Köhne-i Kebir (Büyük Köhne, Sorgun) 1874, 1887, 1898 ve 1905 tarihli salnamelerde Bozok sancağının merkez ilçesine bağlı bir bucak olarak geçmektedir. Büyük Köhne’ye 1905’de belediye kurulmuştur. 1926 da ilçe olan Büyük Köhne’nin adı da Sorgun’a dönüştürülmüştür. Bölgesinde Zile Panayırından sonra en çok ahalinin toplandığı Sorgun Perşembe Pazarının, uzun yıllar öncesi kurulduğu dikkate alındığında, pazara gelen insanların hem kendileri hem de hayvanlarının barınacağı hanlara ihtiyaç duyması kaçınılmazdı. Ancak ilk hanın, Sorgun’da ne zaman açıldığını ve kime ait olduğunu, ne yazık ki araştıramadım. Belki bir gün meraklı bir hemşehrimiz, bu konuda bizleri aydınlatmış olur. Benim tespit edebildiğim “Sorgun Hanları”, yaklaşık 1930-1970 yılları arasındaki bir zaman dilimini kapsamaktadır. Zaten sonraki yıllarda ulaşımın tedricen motorize olması ve konaklamanın otellere doğru evrilmesiyle Sorgun’daki hanlar yavaş yavaş işlevlerini kaybetmişler ve kentin büyümesiyle bu hanlar yıkılarak arsaları başka yapılara dönüşmüştür.
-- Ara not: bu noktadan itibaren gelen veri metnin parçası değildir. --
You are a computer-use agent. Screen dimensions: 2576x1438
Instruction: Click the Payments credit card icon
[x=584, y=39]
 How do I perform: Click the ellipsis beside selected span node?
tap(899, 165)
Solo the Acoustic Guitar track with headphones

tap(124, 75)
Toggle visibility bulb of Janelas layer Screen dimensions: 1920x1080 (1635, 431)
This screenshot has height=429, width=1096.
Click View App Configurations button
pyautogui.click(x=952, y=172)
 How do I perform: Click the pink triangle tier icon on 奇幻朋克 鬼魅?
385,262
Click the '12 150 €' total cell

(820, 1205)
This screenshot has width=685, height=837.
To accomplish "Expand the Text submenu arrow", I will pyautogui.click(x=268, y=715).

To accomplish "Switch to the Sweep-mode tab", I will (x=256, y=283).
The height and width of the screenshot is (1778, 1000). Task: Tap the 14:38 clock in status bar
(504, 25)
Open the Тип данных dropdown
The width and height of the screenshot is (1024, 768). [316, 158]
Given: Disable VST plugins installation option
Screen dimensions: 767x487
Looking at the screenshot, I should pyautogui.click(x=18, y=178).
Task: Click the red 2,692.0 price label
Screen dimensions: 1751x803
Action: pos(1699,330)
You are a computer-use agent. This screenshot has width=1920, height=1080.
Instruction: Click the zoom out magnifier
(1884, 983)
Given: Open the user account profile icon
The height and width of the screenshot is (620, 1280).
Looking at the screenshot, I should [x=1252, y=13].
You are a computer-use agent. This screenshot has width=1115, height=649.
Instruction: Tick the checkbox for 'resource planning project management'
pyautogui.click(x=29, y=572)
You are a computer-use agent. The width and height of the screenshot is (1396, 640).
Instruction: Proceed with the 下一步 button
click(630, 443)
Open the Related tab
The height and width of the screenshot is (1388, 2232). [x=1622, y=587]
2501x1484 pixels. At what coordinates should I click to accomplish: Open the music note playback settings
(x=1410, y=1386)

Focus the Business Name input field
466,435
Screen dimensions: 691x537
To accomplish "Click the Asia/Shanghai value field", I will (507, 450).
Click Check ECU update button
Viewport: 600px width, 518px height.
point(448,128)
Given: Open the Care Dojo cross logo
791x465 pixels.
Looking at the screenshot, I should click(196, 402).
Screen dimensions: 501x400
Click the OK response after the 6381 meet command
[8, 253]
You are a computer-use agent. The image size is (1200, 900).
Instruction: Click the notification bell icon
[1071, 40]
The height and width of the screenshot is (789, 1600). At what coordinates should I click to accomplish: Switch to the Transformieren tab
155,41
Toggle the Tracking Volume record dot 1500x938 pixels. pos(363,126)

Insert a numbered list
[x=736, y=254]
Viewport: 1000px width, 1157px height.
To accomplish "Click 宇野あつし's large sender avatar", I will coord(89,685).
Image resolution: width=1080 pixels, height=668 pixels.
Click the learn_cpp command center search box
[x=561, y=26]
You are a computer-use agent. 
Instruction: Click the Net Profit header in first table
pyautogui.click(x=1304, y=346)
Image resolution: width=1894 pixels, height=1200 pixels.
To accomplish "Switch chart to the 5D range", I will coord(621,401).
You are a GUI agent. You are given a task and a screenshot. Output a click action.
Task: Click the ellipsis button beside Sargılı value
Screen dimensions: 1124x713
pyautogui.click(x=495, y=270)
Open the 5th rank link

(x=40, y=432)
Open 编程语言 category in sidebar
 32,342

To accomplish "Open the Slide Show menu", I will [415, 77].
O yıllardaki Sorgun Çarşısı’nın basit bir krokisi üzerinde, sayacağım hanların yerlerini belirtmeye çalıştım. Bu hanların yerleri ve kimlere ait olduğu konusunda, beni teyit eden ve eksiklerimi tamamlayan değerli ağabeyimiz Sayın Yaşar Tüzüner’e teşekkür borçluyum. Sorgun’da sözünü ettiğim dönem içerisinde, yedi adet han faaliyet göstermiştir. Şimdi bunları, krokideki numara sırasına göre tanıtmaya çalışalım:
- 1. Fettahların Hanı: Delibaş köprüsünü geçip, çarşı içine girildiğinde, yaklaşık 30 metre sonra sol tarafta yer alan ilk handır. Giriş kapısı doğrudan çarşıya açılırdı. Kare şeklinde bir avlusu, han içinde sıralanmış ahırlar ve mağazalar vardı. Benim çocukluğumda bu hanı Fettahların Rıza Efendi işletirdi. Rıza Amca yaşlanınca oğulları üstlenmişti bu görevi. Nalbant Halil Usta’nın dükkânı bu hanın içindeydi. Üst katlarda birkaç odanın dizili olduğunu hatırlıyorum.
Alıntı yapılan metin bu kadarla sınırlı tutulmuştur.